_TASK INSTRUCTIONS_
Extract all lines that hold "will" from the records below.
>>>
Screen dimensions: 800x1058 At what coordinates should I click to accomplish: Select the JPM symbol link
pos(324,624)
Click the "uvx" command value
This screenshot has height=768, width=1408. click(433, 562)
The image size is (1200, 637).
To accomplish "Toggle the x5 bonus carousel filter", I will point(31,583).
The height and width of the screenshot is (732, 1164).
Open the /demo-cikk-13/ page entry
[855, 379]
<<<
>>>
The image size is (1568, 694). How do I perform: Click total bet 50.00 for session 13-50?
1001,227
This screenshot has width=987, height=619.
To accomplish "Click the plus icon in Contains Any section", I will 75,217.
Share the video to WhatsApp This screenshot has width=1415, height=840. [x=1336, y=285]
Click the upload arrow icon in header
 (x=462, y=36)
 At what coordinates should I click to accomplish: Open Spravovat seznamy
<<<
_EXERCISE SOLUTION_
To accomplish "Toggle the x5 bonus carousel filter", I will point(31,583).
To accomplish "Click the plus icon in Contains Any section", I will 75,217.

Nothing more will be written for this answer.